Jalali is also collaborating with Clinical Professor Jayne Huckerby, director of Duke Law’s International Human Rights Clinic, on a paper addressing how the international community can provide humanitarian relief to Afghanistan while the Taliban government is under sanctions. After his nine-month fellowship at the Immigrant Rights Clinic ends this fall he plans to enroll in a master’s or PhD program that combines his legal background with policy studies. Driven by what happened in his home country, he wants to understand why governments fail.

“Everything goes back to Afghanistan,” he said. “I’m grateful to the USA and to U.S. people. I’ve been supported and I have been educated but I always think about that country. That is why I’m thinking about studying the past 20 years.

“Trillions of dollars were spent and hundreds of thousands of lives were lost. What went wrong? Why can’t that country become better? Where is the mistake that nobody has put their finger on? Are they destined to be this miserable and unfortunate or is there something we are missing? I want to know.”

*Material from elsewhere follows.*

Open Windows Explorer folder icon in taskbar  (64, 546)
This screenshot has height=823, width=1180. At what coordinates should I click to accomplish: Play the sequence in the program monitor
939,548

Jalali hopes Americans will remember the Afghans left behind who are suffering amid the country’s economic crisis. More than half the population is experiencing extreme hunger and nearly a quarter face famine in a growing “humanitarian catastrophe,” according to UNHCR, the UN refugee agency.

On February 26 Jalali will give a TedX talk at Duke, using his own journey from Afghanistan to the U.S. to illustrate his argument that failure to change – whether by a country, a company, or individual – inevitably leads to chaos.

“Either you suffer the pain of change and become better and stronger at the end of the journey or you go through chaos and lose everything,” he said. “That’s what happened in Afghanistan. Our leaders thought that everything would stay the same, that their nepotism, their corruption, their deception would work to the end of the day. And that didn’t work. Things changed. The international community changed their mind and chaos followed at the expense of millions of people.

“Had they changed, had they learned, and had they expected and planned and prepared that this day would come, I think we would have been in better shape. If you are a leader and you don’t change people will suffer. And if you are a person and you don’t change you will suffer.”